Veronese M L, Bullrich F, Negrini M, Croce C M
Jefferson Cancer Center, Jefferson Cancer Institute, Thomas Jefferson University, Philadelphia, Pennsylvania 19107, USA.
Cancer Res. 1996 Feb 15;56(4):728-32.
Very little is known about the molecular and genetic mechanisms involved in prostate cancer. Previous studies have shown frequent loss of heterozygosity (40%) at chromosomal regions 8p, 10q, and 16q, suggesting the presence of tumor suppressor genes in these regions. The LNCaP cell line, established from a metastatic lesion of human prostatic adenocarcinoma, carries a t(6;16)(p21;q22) translocation. To determine whether this translocation involved genes important in the process of malignant transformation, we cloned and sequenced the t(6;16) breakpoint of this cell line. Sequence analysis showed that the breakpoint is within the haptoglobin gene cluster on chromosome 16, and that, on chromosome 6, the break occurs within a novel gene, tpc, similar to the prokaryotic S10 ribosomal protein gene. The translocation results in the production of a fusion transcript, tpc/hpr.

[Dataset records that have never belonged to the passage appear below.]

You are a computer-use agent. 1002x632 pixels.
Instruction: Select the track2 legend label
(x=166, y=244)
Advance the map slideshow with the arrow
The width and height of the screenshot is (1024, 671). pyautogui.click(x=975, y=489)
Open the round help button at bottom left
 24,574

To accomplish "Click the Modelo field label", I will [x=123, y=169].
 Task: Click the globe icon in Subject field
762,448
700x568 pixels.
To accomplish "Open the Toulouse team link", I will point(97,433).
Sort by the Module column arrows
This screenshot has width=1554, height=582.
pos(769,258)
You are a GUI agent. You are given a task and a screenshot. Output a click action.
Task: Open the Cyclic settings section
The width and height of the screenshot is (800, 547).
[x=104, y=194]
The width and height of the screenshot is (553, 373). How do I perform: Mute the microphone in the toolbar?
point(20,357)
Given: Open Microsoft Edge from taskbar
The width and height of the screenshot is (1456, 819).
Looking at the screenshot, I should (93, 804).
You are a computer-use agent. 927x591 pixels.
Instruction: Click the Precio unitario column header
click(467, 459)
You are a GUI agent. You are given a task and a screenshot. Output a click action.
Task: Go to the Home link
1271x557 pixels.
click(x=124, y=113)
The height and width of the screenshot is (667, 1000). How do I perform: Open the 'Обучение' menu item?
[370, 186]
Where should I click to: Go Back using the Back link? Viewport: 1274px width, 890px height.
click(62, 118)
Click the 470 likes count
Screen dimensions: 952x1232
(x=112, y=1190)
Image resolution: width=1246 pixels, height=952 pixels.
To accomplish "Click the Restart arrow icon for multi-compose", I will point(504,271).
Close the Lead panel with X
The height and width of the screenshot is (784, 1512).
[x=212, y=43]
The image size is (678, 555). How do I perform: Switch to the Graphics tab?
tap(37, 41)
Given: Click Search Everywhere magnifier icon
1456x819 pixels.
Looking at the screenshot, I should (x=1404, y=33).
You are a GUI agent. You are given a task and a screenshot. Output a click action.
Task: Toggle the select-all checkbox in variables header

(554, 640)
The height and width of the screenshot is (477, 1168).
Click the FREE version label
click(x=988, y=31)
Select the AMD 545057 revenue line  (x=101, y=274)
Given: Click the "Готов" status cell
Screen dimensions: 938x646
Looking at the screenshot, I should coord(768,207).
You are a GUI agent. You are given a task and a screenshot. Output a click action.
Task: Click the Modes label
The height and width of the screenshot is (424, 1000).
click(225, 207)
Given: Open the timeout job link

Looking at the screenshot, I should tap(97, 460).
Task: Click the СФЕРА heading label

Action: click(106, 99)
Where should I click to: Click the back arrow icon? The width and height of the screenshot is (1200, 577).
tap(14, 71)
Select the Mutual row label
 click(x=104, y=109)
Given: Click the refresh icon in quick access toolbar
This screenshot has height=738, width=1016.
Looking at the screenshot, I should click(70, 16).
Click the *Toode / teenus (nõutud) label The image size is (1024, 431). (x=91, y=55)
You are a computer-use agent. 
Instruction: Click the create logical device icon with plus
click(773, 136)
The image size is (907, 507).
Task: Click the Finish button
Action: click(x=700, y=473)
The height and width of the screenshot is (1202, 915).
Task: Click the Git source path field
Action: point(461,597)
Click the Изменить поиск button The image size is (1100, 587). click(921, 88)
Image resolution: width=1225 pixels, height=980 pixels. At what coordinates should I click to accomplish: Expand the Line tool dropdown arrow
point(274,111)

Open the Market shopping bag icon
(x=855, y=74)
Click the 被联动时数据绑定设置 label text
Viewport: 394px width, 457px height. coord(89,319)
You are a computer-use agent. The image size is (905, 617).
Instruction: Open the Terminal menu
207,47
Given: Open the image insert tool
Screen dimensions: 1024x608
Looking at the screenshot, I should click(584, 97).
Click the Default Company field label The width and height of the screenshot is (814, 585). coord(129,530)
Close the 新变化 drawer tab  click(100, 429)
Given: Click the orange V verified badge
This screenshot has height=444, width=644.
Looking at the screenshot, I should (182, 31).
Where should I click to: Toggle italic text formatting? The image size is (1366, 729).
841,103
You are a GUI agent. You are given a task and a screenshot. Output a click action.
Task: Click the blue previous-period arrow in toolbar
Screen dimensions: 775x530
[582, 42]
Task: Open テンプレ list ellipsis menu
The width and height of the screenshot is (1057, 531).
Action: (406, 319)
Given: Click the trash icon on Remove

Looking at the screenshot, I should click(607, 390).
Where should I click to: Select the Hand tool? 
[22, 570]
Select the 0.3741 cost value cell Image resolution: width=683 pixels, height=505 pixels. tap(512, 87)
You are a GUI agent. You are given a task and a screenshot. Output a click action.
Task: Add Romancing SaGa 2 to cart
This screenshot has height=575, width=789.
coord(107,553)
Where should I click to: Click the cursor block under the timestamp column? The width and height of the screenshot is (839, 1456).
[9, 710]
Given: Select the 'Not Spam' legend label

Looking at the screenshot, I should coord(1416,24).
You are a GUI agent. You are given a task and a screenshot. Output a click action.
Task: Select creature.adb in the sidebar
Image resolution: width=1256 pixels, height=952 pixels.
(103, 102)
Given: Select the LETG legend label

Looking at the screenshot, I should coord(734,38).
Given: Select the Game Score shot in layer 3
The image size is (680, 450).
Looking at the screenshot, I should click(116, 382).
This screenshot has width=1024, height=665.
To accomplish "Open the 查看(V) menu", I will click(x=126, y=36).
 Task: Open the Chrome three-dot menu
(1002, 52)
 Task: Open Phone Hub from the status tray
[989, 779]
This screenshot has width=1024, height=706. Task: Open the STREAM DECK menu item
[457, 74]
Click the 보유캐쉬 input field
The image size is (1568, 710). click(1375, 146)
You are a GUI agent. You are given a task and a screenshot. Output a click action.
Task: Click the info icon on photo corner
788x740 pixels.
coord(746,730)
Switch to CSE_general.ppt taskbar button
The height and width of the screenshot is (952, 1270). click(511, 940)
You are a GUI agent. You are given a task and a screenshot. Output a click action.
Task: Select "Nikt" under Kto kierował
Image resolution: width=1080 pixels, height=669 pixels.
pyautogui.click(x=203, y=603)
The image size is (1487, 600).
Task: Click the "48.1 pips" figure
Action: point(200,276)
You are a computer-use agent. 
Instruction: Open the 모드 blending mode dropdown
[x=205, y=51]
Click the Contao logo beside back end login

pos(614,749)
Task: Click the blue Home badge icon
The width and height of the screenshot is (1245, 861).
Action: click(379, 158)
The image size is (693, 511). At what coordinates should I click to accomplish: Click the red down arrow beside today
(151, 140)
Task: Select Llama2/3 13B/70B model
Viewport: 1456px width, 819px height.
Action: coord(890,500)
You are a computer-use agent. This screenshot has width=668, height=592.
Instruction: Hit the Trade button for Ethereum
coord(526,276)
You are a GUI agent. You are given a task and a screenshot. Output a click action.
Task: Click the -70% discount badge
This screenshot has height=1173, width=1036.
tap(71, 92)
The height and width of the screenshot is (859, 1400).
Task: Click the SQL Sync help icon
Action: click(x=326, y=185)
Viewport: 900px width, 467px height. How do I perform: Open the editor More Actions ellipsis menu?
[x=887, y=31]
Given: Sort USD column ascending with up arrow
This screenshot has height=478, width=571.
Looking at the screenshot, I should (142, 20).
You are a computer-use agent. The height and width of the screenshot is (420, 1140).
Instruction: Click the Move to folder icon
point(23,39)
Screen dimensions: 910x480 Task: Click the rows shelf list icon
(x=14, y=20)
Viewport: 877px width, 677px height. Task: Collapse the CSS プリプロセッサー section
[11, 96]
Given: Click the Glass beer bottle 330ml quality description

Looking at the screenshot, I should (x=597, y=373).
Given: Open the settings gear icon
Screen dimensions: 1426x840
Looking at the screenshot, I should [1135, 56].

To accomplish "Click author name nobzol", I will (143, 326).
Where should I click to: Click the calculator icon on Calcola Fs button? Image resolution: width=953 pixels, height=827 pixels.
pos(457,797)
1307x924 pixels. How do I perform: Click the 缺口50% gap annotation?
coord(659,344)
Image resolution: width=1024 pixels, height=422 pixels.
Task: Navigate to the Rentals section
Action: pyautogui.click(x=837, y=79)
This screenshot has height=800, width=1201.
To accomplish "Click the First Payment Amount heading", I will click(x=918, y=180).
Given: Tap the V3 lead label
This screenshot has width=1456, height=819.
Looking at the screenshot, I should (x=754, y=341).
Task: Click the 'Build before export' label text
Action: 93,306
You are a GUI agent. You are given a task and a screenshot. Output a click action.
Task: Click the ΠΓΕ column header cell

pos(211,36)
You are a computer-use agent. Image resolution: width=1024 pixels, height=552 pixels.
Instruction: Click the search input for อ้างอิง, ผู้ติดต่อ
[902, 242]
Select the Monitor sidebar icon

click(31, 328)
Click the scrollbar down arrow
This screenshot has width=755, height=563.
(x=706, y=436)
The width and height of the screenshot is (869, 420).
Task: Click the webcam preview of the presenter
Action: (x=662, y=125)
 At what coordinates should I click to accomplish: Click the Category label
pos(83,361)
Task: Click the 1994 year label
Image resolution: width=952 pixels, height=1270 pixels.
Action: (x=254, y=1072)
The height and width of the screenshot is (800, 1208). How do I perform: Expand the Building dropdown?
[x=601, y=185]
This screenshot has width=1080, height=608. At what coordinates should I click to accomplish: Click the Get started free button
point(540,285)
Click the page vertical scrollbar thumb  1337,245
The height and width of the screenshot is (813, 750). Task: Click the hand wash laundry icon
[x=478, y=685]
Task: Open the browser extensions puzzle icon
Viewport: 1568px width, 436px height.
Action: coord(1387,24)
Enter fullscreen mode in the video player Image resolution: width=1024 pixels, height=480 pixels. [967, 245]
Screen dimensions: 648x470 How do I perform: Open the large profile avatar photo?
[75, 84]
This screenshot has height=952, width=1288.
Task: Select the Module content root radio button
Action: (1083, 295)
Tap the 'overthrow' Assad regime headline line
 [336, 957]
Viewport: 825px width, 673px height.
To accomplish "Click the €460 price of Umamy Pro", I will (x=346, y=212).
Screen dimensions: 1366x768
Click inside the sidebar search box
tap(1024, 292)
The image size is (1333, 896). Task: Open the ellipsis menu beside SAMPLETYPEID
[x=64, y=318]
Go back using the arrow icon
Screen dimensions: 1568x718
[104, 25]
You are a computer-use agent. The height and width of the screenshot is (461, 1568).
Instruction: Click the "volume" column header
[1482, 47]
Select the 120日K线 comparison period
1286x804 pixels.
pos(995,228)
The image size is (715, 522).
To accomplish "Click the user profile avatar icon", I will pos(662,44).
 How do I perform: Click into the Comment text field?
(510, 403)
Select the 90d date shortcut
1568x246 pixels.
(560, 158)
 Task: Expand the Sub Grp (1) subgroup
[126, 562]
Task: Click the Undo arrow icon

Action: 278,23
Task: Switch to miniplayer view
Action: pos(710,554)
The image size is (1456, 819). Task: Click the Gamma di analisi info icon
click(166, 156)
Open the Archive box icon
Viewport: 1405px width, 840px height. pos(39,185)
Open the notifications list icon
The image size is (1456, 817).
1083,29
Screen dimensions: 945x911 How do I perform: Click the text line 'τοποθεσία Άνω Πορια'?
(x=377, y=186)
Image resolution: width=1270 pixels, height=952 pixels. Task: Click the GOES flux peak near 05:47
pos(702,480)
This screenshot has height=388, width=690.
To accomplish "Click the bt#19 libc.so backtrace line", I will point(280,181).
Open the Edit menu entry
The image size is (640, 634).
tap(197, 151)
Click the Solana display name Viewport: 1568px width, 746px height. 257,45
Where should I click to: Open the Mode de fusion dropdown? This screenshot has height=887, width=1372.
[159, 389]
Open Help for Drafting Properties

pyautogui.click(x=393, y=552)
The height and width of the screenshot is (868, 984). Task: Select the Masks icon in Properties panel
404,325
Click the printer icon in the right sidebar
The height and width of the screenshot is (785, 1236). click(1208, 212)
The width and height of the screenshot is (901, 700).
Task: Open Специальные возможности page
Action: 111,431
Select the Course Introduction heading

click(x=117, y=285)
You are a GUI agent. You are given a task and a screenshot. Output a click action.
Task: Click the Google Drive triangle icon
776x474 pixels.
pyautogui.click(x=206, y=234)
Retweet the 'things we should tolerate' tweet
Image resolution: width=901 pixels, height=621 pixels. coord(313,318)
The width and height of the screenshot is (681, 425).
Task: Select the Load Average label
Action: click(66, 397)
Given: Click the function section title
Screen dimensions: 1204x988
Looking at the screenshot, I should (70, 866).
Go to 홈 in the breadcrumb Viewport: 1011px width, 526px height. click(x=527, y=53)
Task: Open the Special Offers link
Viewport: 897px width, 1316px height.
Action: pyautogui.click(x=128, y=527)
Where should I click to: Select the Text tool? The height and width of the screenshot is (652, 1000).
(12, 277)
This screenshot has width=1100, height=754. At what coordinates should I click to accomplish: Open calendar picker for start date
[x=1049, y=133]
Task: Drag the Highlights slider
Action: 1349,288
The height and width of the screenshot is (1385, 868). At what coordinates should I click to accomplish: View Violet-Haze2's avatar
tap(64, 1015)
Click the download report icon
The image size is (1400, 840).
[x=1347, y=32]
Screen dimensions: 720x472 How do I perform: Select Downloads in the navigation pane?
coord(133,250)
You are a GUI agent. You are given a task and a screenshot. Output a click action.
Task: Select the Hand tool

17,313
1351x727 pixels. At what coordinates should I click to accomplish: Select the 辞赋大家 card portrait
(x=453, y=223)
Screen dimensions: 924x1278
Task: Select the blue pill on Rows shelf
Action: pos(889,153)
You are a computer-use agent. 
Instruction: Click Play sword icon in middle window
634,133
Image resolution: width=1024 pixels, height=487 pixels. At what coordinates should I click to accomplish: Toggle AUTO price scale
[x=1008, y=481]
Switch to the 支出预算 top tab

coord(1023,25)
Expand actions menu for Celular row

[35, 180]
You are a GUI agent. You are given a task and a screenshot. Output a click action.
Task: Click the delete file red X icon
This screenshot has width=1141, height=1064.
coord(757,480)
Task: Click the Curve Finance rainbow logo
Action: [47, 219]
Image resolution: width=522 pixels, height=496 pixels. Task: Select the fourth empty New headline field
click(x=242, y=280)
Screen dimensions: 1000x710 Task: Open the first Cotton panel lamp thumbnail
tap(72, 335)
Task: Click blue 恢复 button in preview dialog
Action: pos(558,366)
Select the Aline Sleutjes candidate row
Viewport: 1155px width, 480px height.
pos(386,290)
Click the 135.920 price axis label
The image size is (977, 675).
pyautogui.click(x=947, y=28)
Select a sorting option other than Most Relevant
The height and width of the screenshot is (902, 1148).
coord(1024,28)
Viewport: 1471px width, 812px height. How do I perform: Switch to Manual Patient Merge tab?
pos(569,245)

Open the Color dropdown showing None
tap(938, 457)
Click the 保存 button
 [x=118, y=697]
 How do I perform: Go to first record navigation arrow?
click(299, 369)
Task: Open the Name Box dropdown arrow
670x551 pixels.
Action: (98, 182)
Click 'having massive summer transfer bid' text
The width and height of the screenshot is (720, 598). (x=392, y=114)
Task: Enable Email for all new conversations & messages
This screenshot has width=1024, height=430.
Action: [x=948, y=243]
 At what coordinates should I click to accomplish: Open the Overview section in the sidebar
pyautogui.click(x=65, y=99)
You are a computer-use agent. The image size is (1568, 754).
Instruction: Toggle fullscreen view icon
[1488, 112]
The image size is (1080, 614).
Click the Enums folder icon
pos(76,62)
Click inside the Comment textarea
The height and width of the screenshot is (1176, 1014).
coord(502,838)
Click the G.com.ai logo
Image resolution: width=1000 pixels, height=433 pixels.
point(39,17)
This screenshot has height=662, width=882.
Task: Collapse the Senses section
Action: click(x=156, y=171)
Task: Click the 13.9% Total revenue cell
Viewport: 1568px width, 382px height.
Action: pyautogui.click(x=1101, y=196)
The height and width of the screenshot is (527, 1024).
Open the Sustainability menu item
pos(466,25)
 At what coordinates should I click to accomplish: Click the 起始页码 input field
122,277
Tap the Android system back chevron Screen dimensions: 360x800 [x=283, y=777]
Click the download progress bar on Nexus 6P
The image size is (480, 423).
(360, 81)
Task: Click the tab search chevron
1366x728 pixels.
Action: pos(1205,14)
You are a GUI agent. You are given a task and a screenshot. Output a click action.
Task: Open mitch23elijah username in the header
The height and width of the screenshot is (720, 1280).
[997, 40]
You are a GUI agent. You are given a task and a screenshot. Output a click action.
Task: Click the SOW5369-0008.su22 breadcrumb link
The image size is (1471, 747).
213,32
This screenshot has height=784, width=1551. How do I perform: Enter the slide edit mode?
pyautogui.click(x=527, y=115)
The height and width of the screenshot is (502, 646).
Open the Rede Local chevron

关于前列腺癌所涉及的分子和遗传机制,人们了解甚少。先前的研究表明,在染色体区域8p、10q和16q存在频繁的杂合性缺失(40%),这表明这些区域存在肿瘤抑制基因。LNCaP细胞系源自人前列腺腺癌的转移病灶,携带t(6;16)(p21;q22)易位。为了确定这种易位是否涉及在恶性转化过程中起重要作用的基因,我们克隆并测序了该细胞系的t(6;16)断点。序列分析表明,断点位于16号染色体上的触珠蛋白基因簇内,而在6号染色体上,断点发生在一个与原核生物S10核糖体蛋白基因相似的新基因tpc内。这种易位导致产生一种融合转录本tpc/hpr。